幼児教育・保育の無償化とは
2019年10月の消費税アップと同時にスタートしたのが「幼児教育・保育無償化」です。無償化によって子育て世代の負担が軽減されることが期待されています。
一方、無償化によって保育士不足が進んだりと様々な問題点も浮上しています。
日本で初めて導入される「幼児教育無償化」ですが、世界の先進国では珍しくありません。 この記事では、海外の現状と併せて「幼児教育・保育の無償化」についてまとめてみました。
アメリカ
アメリカ政府は社会的・経済的支援が必要な子どもに「ヘッド・スタート」という保育政策を行っています。この取組みは1960年代半ばに「貧困と闘い」政策の一環としてスタートしました。
ヘッドスタートの目的は、子どもたちに貧困という壁を越えて育つ機会を与えてやることである。また、このプログラムに登録されている子どもたちが、学校に入学して、そこでの学習活動にうまく適応できるように援助してやることである。
3~5歳を対象とした補償保育ですが、1995年からは3歳未満への取組みもスタートしています。
イギリス
イギリスはすべての子どもを対象に「ウエルビーイング」を保障する政策を目指しています。
ウエルビーイングとは身体的、精神的、社会的によい状況にあり、権利や自己実現が確保されていることを意味します。
1998年には、早期介入の補償保育プログラムとして「シュア・スタート」が開始。これは社会的、経済的な支援を必要とする地域を中心に保育や子育ての支援を提供するシステムです。
2010年より3~4歳児(5歳から就学)に週15時間、年38週分を上限に無償化。2014年からは低所得家庭(年収約240万円以下)の2歳児も無償化となっています。
イギリスは教育省が保育制度を管轄しています。特に重要なのは保育の質ですが、イギリスでは監査によって質の担保もしています。
フランス/ニュージーランド
フランスでは、3~5歳の子どものほぼ全員が公立の幼稚園で無料の「保育学校」を利用しています。

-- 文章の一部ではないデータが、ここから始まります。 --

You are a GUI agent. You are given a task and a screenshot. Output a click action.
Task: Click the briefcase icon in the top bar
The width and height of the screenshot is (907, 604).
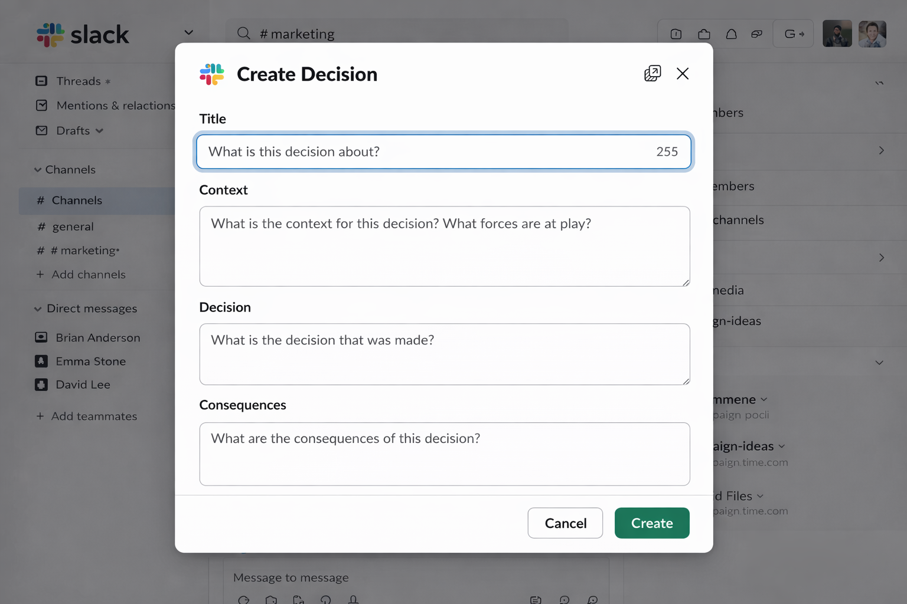pos(704,34)
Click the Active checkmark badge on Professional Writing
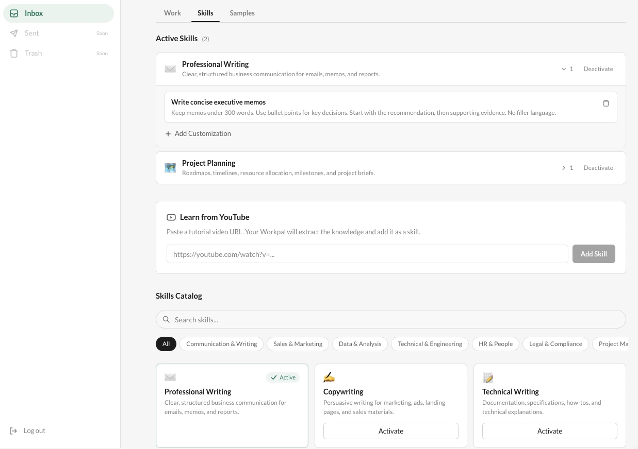 283,377
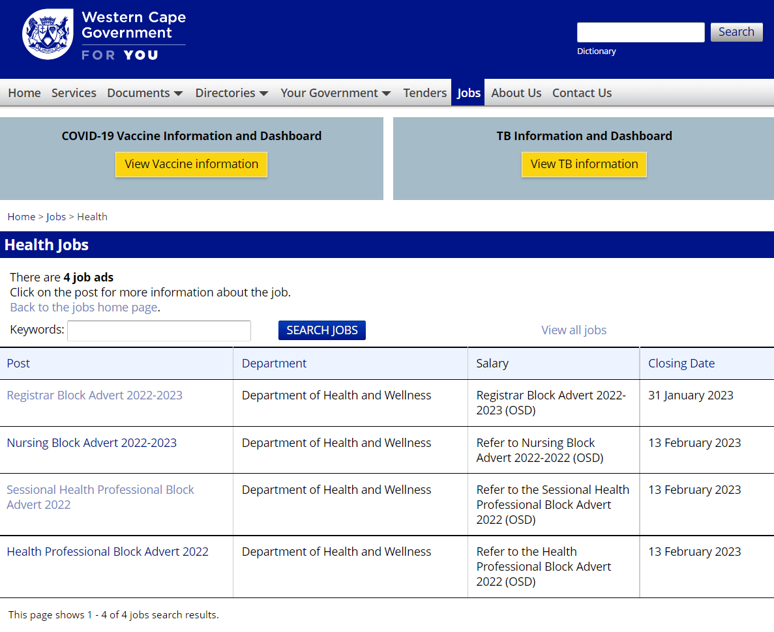
Task: Click the View Vaccine information button
Action: coord(191,164)

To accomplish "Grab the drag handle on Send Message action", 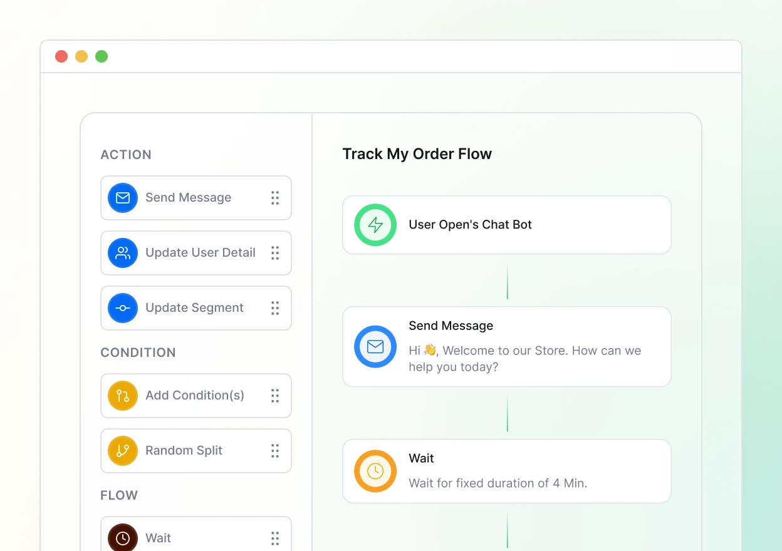I will (x=275, y=198).
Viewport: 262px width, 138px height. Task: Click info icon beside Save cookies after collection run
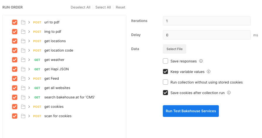229,93
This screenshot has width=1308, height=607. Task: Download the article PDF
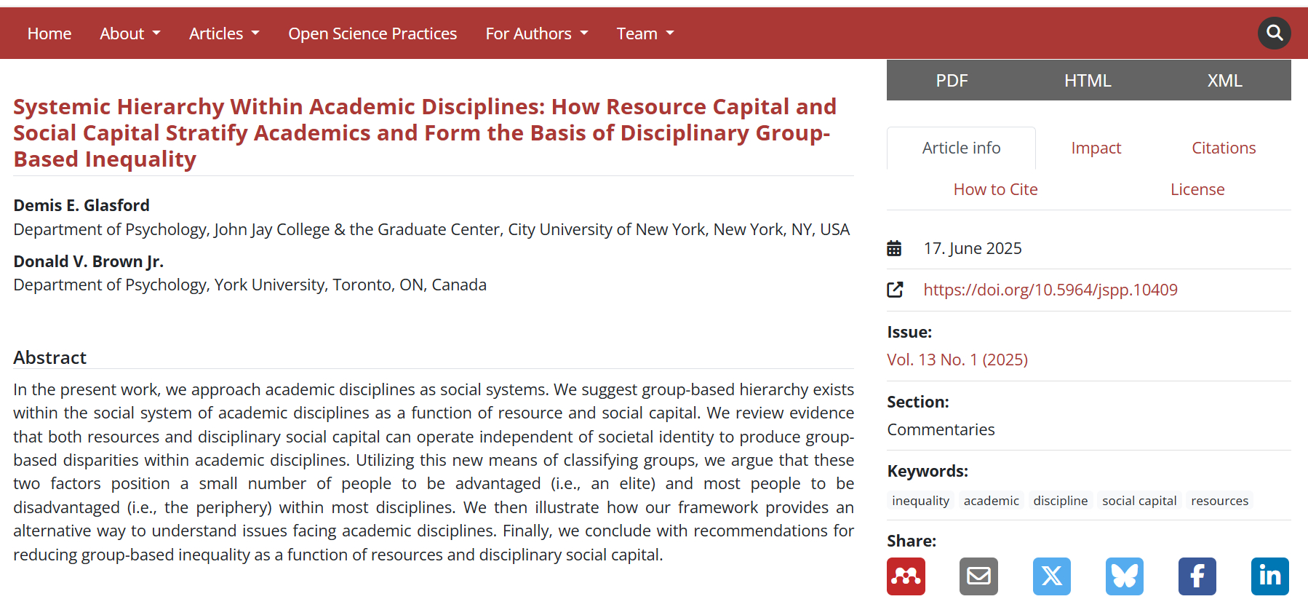click(952, 80)
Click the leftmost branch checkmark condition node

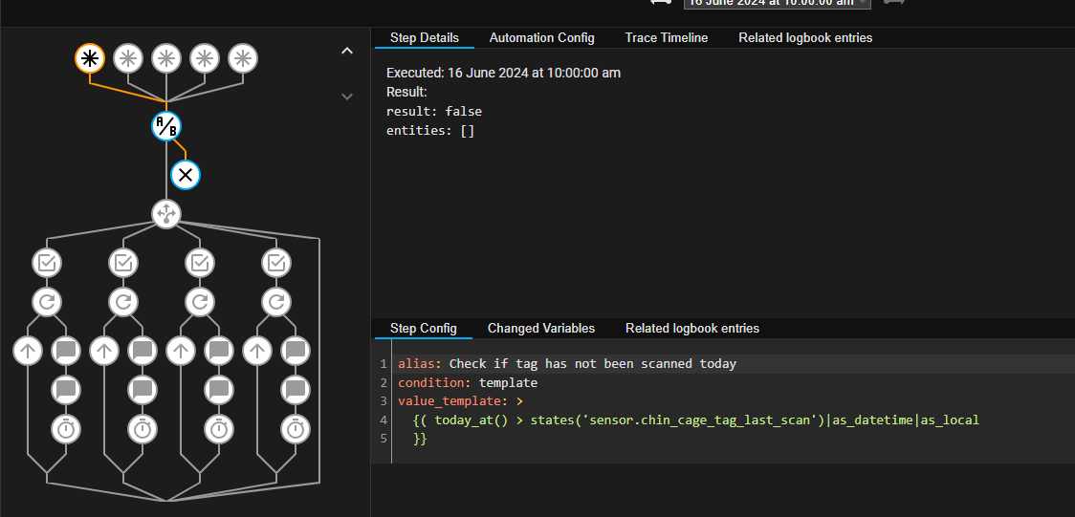tap(47, 262)
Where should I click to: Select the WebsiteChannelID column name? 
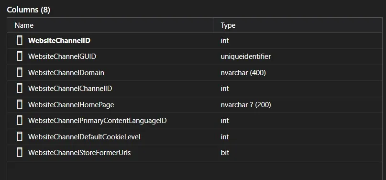(59, 41)
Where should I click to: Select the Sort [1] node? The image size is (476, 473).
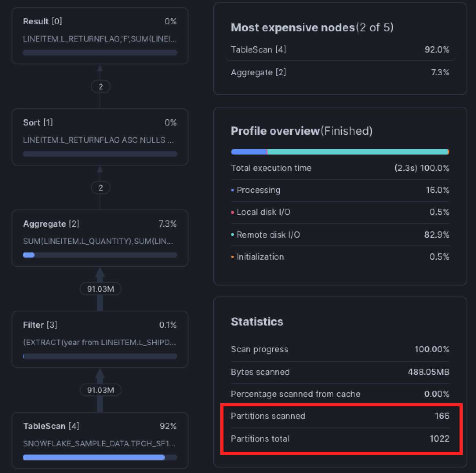click(100, 136)
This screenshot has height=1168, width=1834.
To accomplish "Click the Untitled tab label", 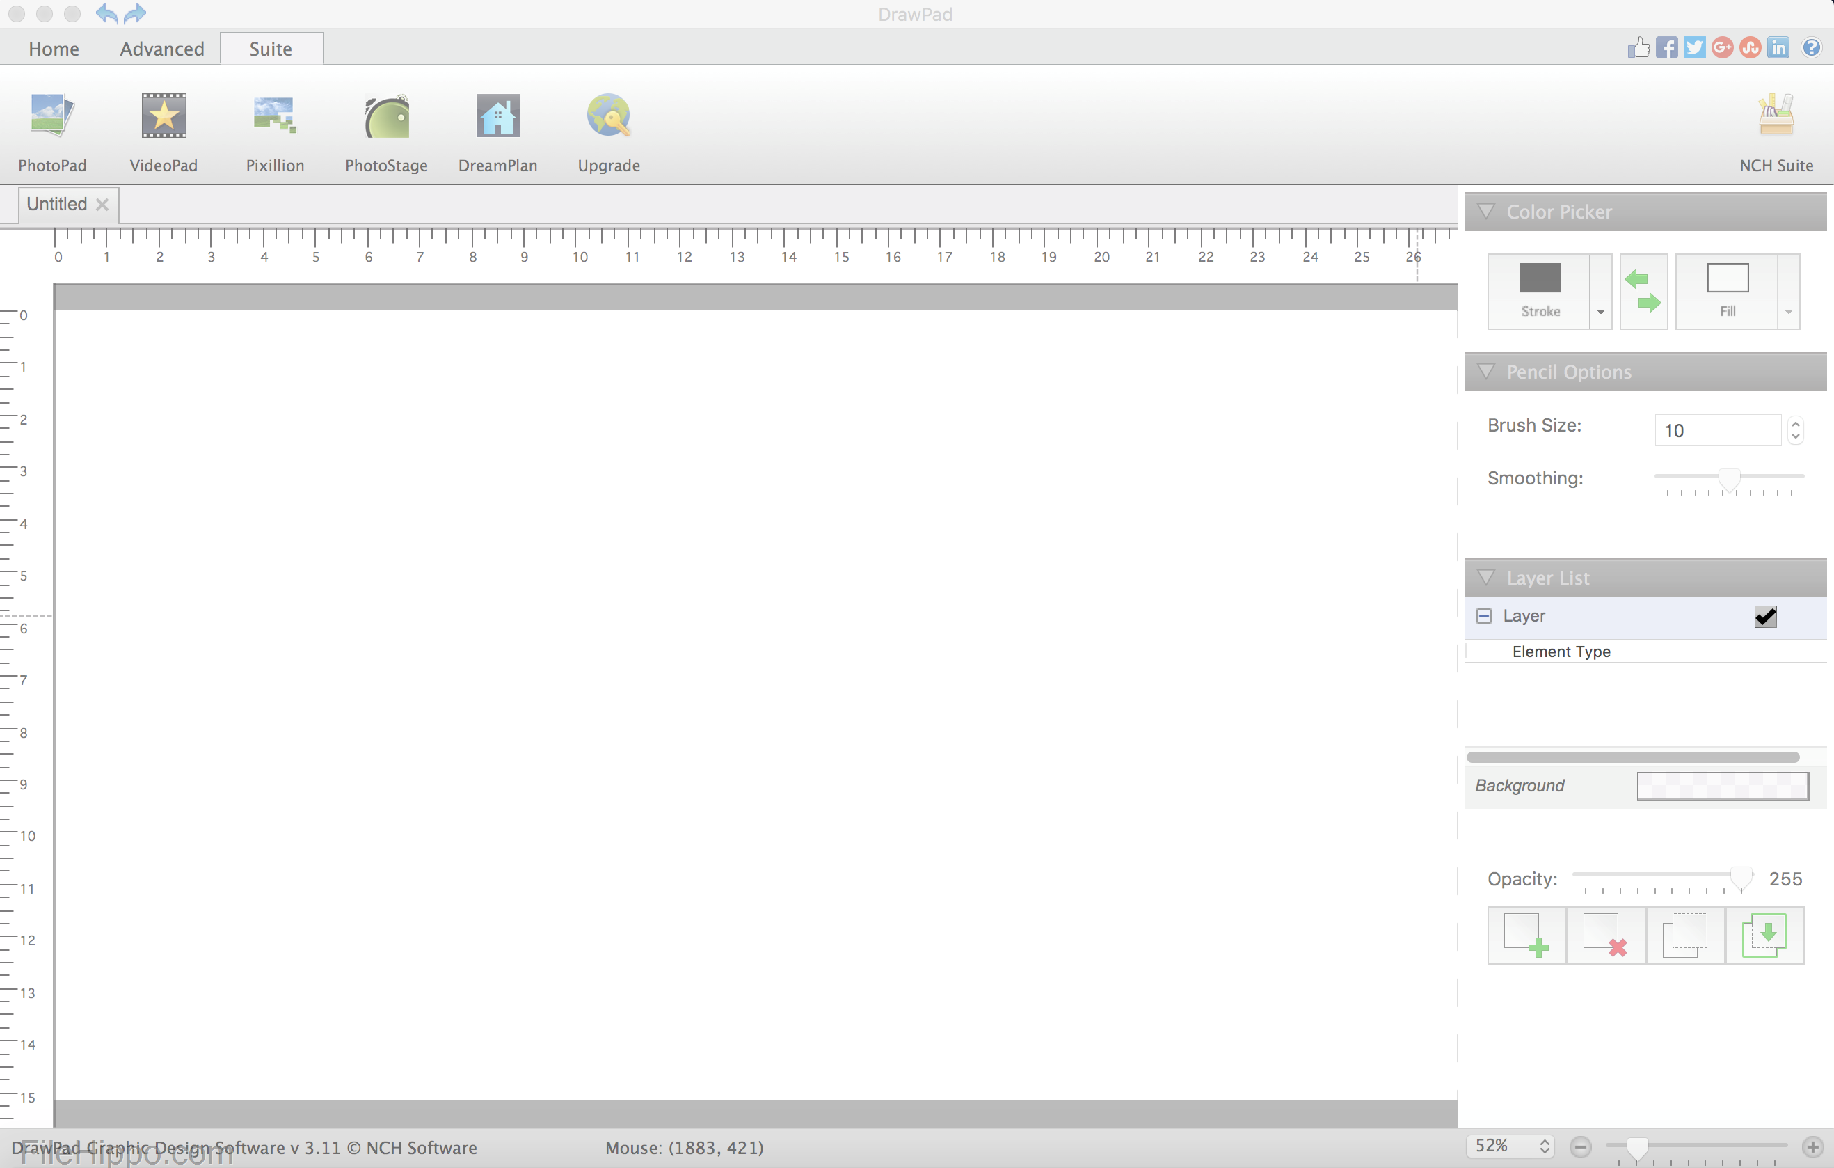I will point(53,203).
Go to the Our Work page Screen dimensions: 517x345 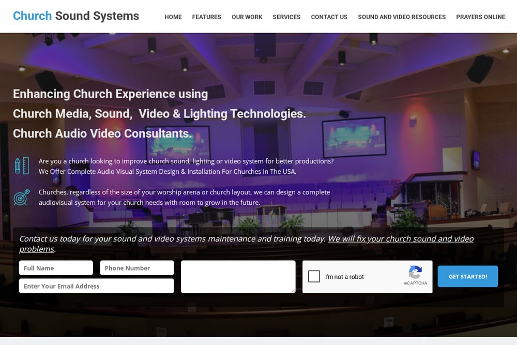coord(247,17)
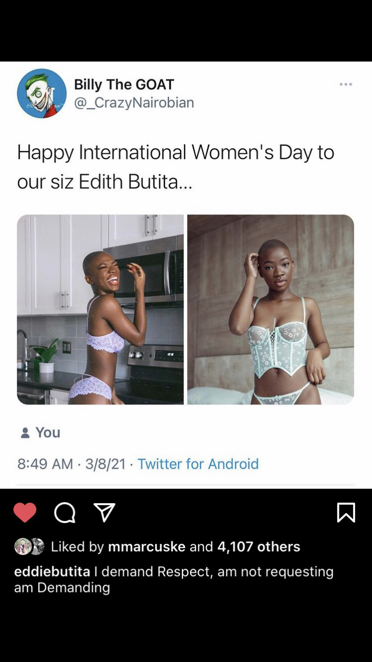View the 4,107 others likes list
The height and width of the screenshot is (662, 372).
click(259, 546)
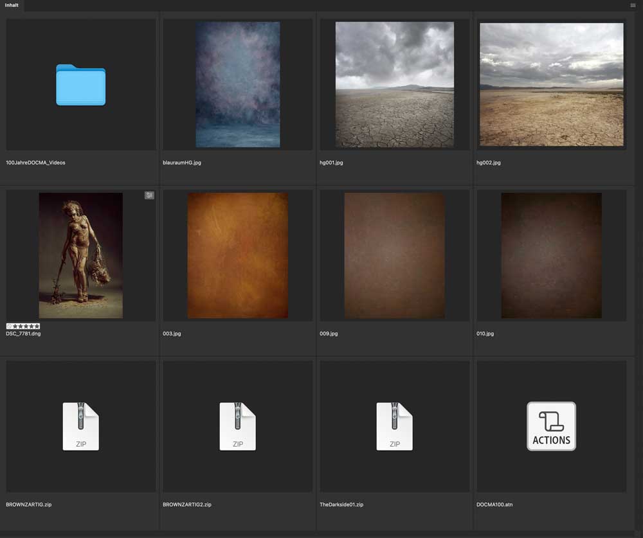Image resolution: width=643 pixels, height=538 pixels.
Task: Select the DSC_7781.dng portrait thumbnail
Action: click(x=80, y=255)
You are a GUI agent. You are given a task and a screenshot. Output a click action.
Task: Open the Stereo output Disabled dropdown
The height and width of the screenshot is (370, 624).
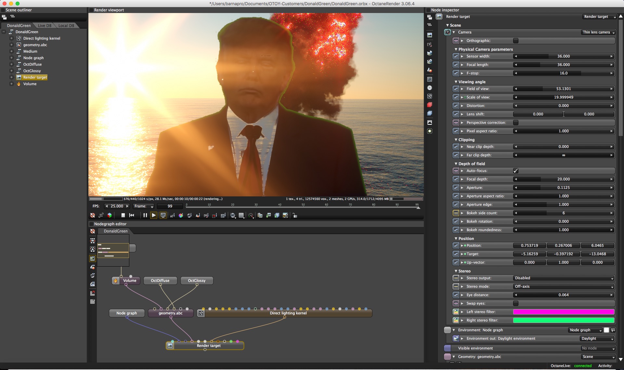564,278
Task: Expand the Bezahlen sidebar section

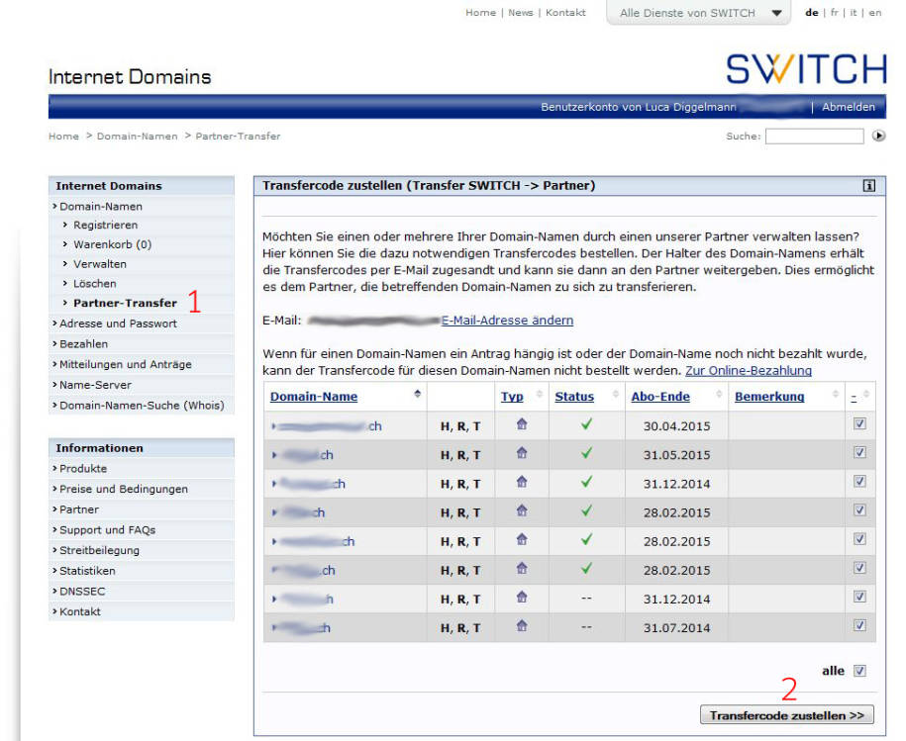Action: (83, 344)
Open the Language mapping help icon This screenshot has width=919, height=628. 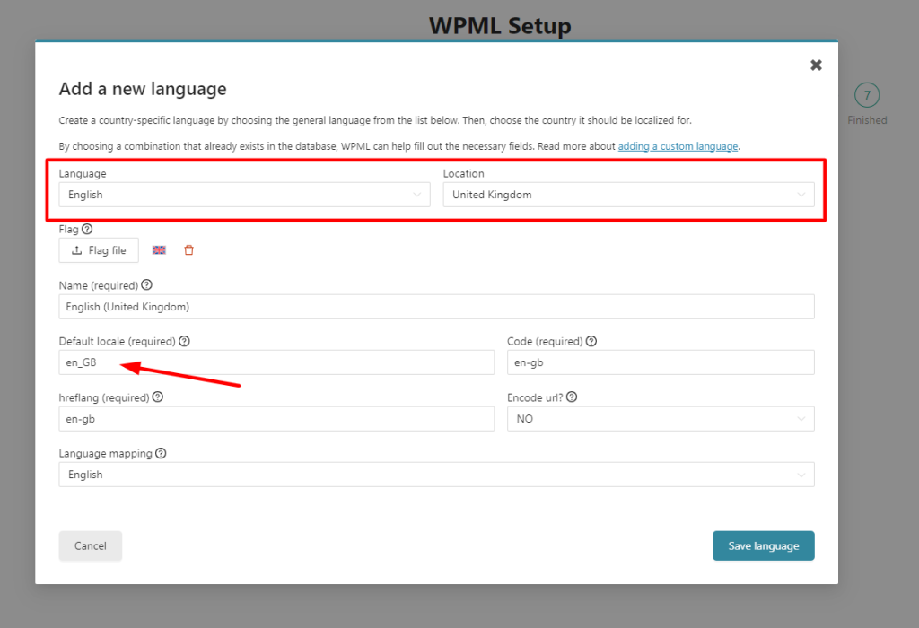(161, 453)
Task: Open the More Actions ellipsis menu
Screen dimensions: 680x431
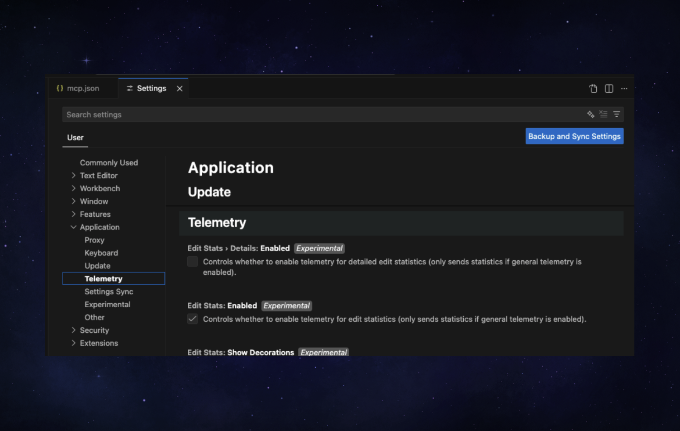Action: pos(624,89)
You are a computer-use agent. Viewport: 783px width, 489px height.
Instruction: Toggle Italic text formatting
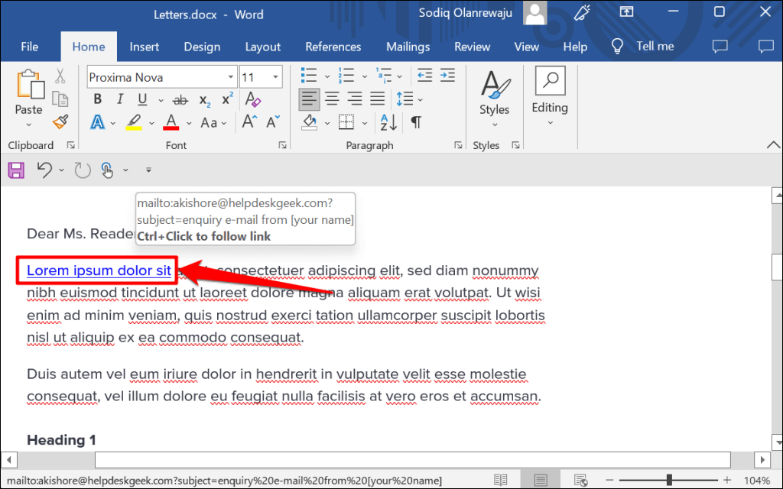tap(119, 100)
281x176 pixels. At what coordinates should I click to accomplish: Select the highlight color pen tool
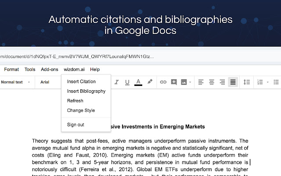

ニュージーランドの保育は多種多様です。具体的な保育方法や内容を個々の施設にゆだねているのが特長です。幼児教育はもちろん無償化です。
1996年、保育の質の維持と向上を目指して共通のカリキュラムである「テ・ファルキ」が作成されました。これには保育の原理と目標の方向性が提示されています。
韓国
日本のお隣、韓国では2013年から、0~5歳の子どもの保育と幼児教育をすべて無償化しています。
激しいお受験で知られる韓国ですが、幼児教育にも力を入れているようです。
海外と日本の無償化の違い
日本と他の先進国の大きな違いは「教育」か「保育」か、どちらに重点を置いているかということです。
影響があるのは「時間」です。他の国では幼稚園に相当する時間の無償化が殆どです。
しかし日本で導入している無償化は、保育短時間や保育標準時間に相当する8~11時間です。また認可外保育施設や病児保育、ファミリーサポートなども対象としています。
日本の無償化の問題点とは?
日本では、保育が必要な子どもの費用は世帯収入によって段階的に定められる「応能負担」となっています。
つまり低所得の世帯は実質的に無償化されていました。
しかし2019年の無償化では、認可外保育所でも5年間は一定額の補助金が支給されます。
ただ、これによって最も恩恵を受けるのは高所得の世帯です。
一方、深刻なのは保育の質の問題です。
都市部では待機児童が多く、認定外の施設に通う子どもが大勢います。海外では現場調査や評価するための統一の基準を作ったり「見える化」が進んでいますが、日本は遅れています。
職員の人数配置や施設の広さなどハード面での見直しは予定されてますが、教育や保育の根本的な「人材育成」や「評価の仕組みづくり」は進んでいません。
幼児保育の無償化は喜ばしいことですが、改善すべき5つの問題があります。
簡単に以下にまとめてみました。
- 高所得ほど恩恵を受ける
- 保育士不足が深刻化する
- 教育や保育の質の低下
- ビジョンや工程表がない
- 自治体の負担増
現役世代では所得の低い世帯が増えています。ましてや、今回のコロナ渦によって経済的な支援が必要な子育て世帯も増えています。
これまで日本は先進国に比べて子育支援は出遅れていました。こうした状況からみると一歩前進ですが、急ごしらえの制度設計であるため具体的に動き出すと、様々な課題が残っています。
現場にとって何が重要なのか、僕自身もしっかり考えていきたいです。
本日もありがとうございました。